__Provided records__
*** Begin section ***
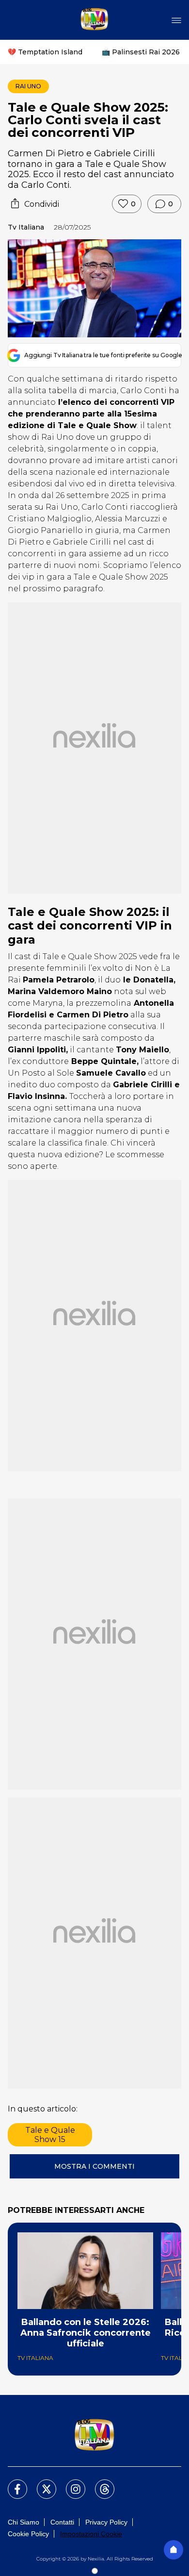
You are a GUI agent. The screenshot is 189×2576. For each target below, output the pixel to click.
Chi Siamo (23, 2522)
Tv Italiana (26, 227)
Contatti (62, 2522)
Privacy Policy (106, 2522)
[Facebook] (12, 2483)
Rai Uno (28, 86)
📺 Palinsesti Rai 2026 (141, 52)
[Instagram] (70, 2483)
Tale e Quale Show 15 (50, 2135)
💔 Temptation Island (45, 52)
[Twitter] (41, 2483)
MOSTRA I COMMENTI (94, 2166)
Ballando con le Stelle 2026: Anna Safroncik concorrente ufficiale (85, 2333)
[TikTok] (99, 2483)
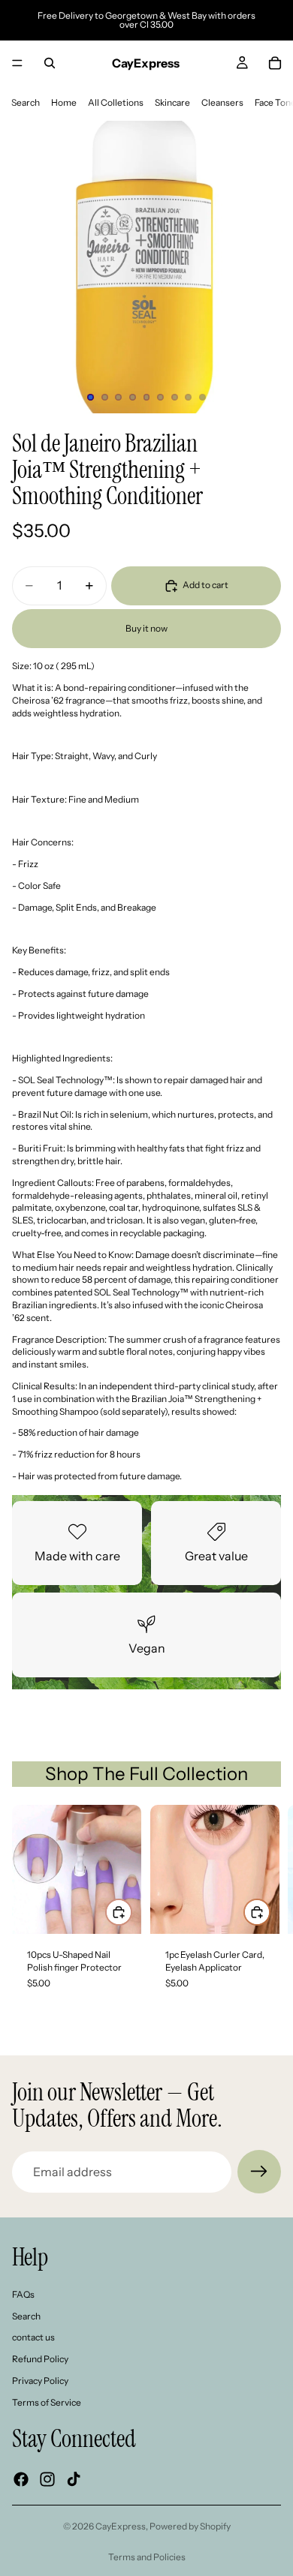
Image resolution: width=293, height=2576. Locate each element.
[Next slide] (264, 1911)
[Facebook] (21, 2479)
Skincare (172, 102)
*** End section ***
*** Begin section ***
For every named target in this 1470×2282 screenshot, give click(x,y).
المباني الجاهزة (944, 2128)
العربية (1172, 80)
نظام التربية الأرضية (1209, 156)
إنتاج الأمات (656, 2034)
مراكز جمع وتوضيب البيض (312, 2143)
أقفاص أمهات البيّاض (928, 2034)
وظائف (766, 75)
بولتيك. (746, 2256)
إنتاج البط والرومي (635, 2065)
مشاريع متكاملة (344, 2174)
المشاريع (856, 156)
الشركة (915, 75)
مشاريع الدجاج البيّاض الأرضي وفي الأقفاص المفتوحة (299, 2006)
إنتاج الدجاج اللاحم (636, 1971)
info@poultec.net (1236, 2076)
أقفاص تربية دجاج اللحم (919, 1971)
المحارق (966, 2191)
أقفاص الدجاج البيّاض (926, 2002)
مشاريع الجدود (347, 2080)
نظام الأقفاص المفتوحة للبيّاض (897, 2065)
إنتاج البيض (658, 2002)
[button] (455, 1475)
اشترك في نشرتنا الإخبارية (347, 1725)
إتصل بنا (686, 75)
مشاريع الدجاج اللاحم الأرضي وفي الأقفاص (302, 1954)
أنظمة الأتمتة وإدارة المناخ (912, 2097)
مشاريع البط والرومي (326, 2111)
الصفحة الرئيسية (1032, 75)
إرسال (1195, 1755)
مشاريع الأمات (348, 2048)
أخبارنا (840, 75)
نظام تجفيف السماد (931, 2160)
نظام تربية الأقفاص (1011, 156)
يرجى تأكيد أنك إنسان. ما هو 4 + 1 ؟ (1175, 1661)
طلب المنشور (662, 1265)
*** End section ***
*** Begin section ***
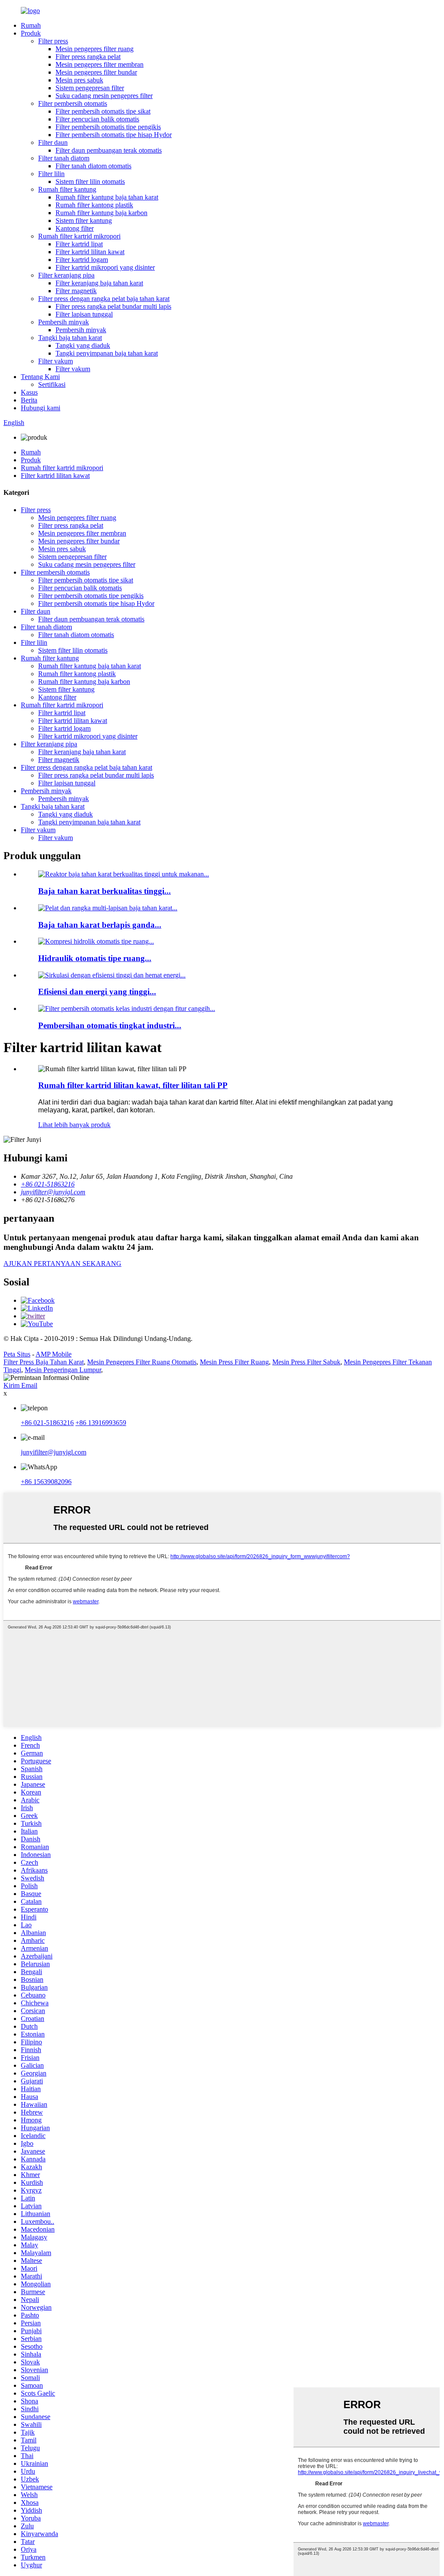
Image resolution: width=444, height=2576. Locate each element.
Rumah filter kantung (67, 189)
*** End section ***
__What is being asked__
From the line containing "info@poultec.net (1236, 2076)" down to the line containing "إتصل بنا (686, 75)" in the material above, reproduce every line exactly, including the two end lines.

__Finished task__
info@poultec.net (1236, 2076)
أقفاص تربية دجاج اللحم (919, 1971)
المحارق (966, 2191)
أقفاص الدجاج البيّاض (926, 2002)
مشاريع الجدود (347, 2080)
نظام الأقفاص المفتوحة للبيّاض (897, 2065)
إنتاج البيض (658, 2002)
[button] (455, 1475)
اشترك في نشرتنا الإخبارية (347, 1725)
إتصل بنا (686, 75)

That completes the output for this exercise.